Mittwoch, 6. Februar 2008

Mein Herz schlägt am Fenster

Vielleicht ist das Leben wie die Straße, die vor meinem Haus den Berg hoch führt. Eine Sackgasse. An ihrem Ende ist ein Wendekreis. Von meinem Fenster aus sehe ich die Autos den Berg hoch fahren und weiß: irgendwann müssen sie zurückkommen. Wenn ich hier lange genug sitzen bleibe, sehe ich sie alle wieder vorbeikommen. Und das ein paar Mal am Tag. Die Leute sind sehr geschäftig, während ich den Diogenes mime. Im Wintergarten des Nachbarhauses bügelt wie immer die dicke Frau. Manchmal sehe ich schemenhaft ihre Titten durch das Badfenster das Stockwerk drüber.
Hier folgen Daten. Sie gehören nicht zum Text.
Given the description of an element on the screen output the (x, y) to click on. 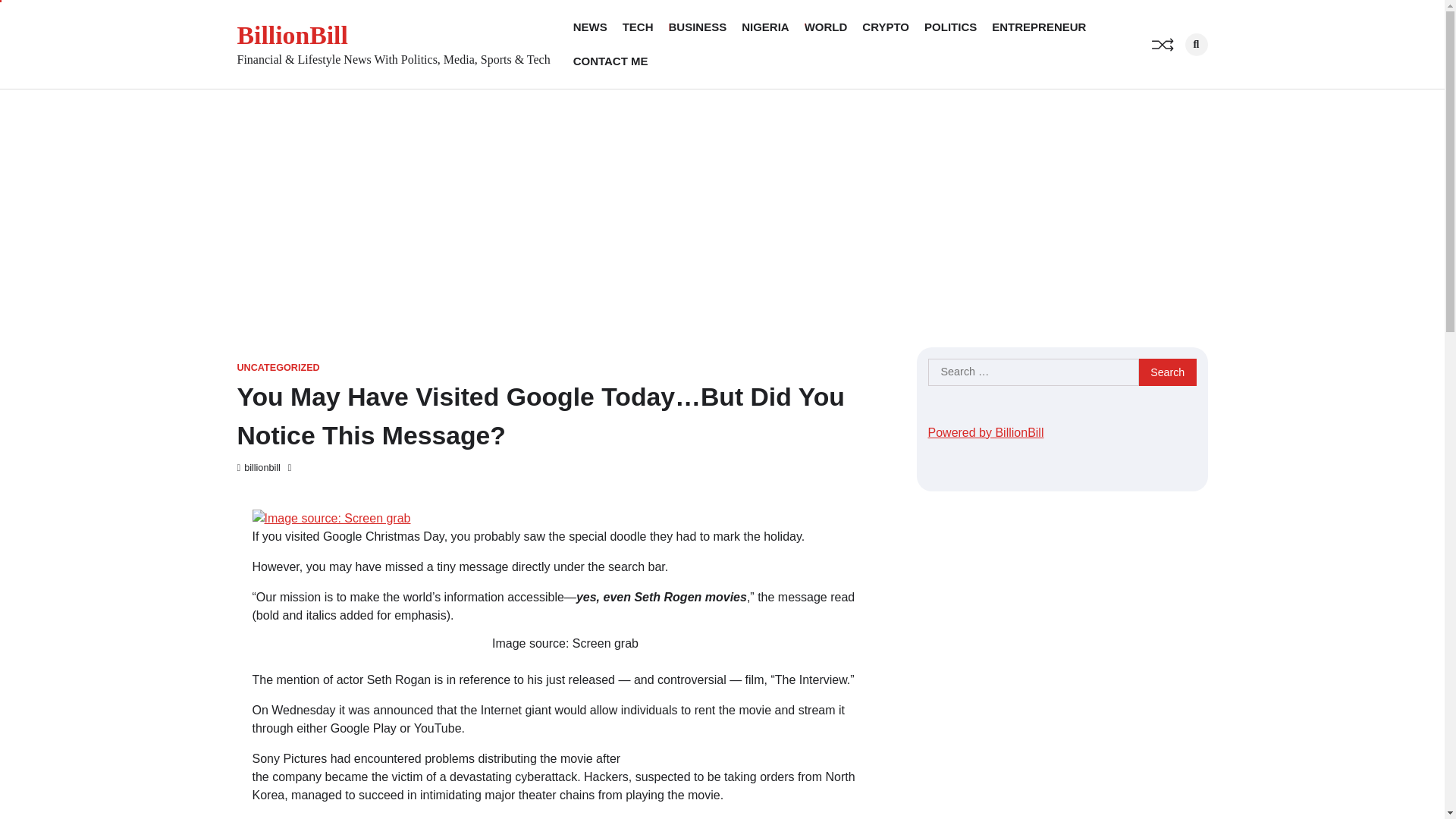
billionbill (257, 467)
ENTREPRENEUR (1038, 27)
WORLD (826, 27)
UNCATEGORIZED (276, 367)
Search (1196, 44)
Search (1170, 76)
NIGERIA (765, 27)
POLITICS (950, 27)
Powered by BillionBill (985, 431)
NEWS (590, 27)
CONTACT ME (610, 61)
Search (1167, 371)
TECH (638, 27)
Search (1167, 371)
Given the description of an element on the screen output the (x, y) to click on. 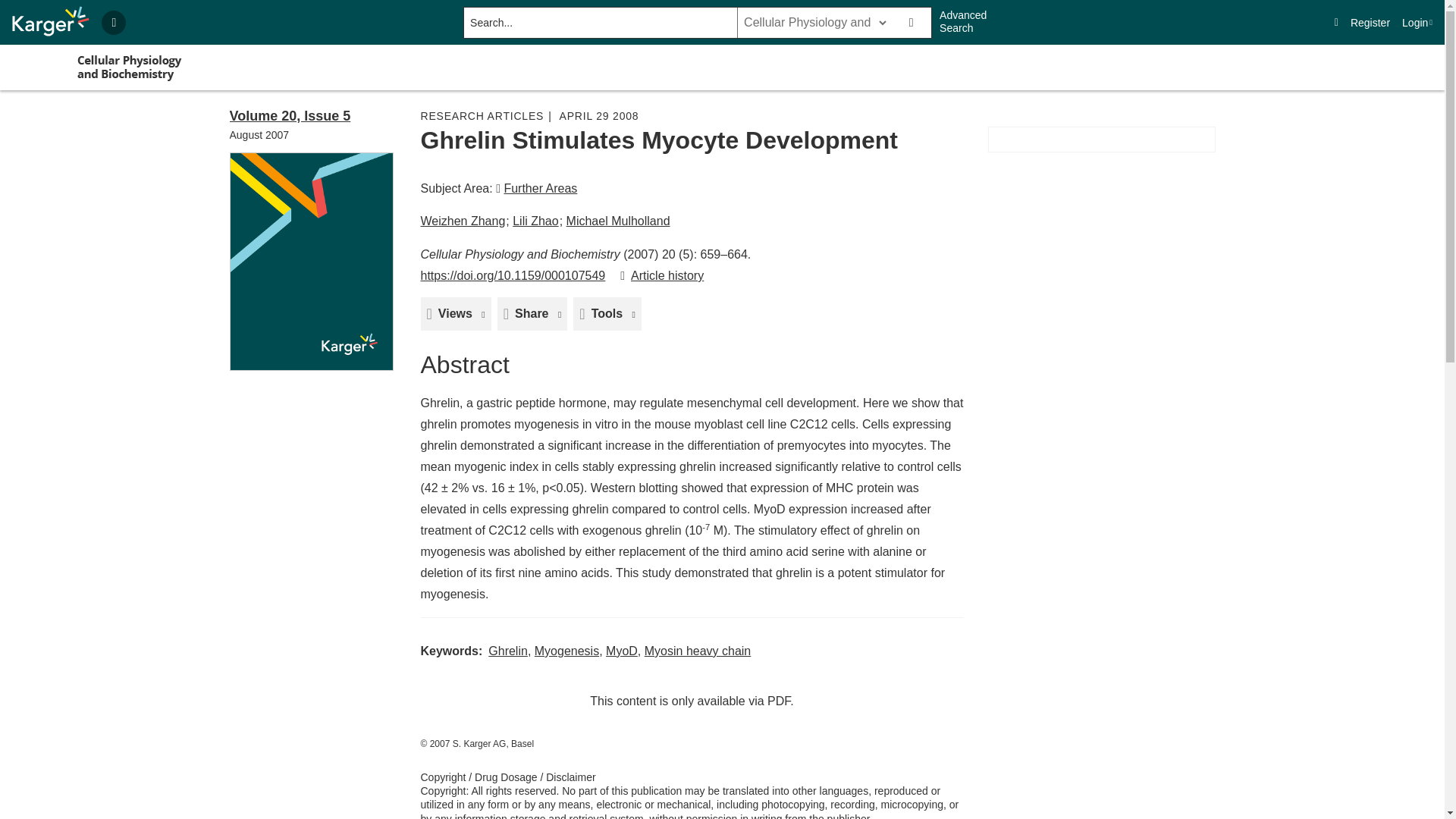
search input (598, 22)
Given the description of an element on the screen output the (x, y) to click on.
Sie erinnert mich an eine Barfrau in Basel. Ewig gemütlich, beinahe stoisch verrichtet sie ihr Tagewerk, wie die Wolken heute, die langsam vorbeiziehen. Alles hat seine Richtung. Man bügelt Hemden oder fährt den Berg hoch oder putzt Staub. Professor Lech erklärte gestern, dass auch die Zeit nur ein Ball ist, den Basketballspieler tanzen lassen. Nein, er erklärte es anders. Ich weiß nicht mehr. Die Zeit ist halt auch nicht das, was sie zu sein scheint ... nur dort, wo man ist. Aber da wir uns nur so verdammt langsam bewegen können, ist es eigentlich egal. Für unsere Wirklichkeit. Wenn man davon absieht, dass alles nur darum so ist, wie es ist, weil es sich mit der Zeit und dem Raum genau so verhält, wie es sich Einstein in seiner speziellen Relativitätstheorie ausdachte, und nicht anders. Ich denke gern über diesen Irrsinn in meinem Zimmer nach, und wenn ich Autogeräusche höre, schaue ich aus dem Fenster. Oder einfach mal so wegen der Wolken am Himmel und der Dicken am Bügelbrett. Ein ziemliches Durcheinander. Ich könnte jetzt die Zeit beinahe berühren; derart nahe bin ich ihr, dass sie mir unter die Finger kommt. Ich tippe sie in die Tastatur des Laptops. "Hallo Zeit", sage ich, "gerade schrieb ich dich nieder. Ich habe dich festgehalten. Ich habe dich berührt. Es ist komisch. Du bist wie eine Frau, die sich anbietet und ewig entzieht. Doch ab und zu kriege ich deine Nippel kurz zu fassen . Meine ganze Phantasie steht und fällt mit dieser Berührung."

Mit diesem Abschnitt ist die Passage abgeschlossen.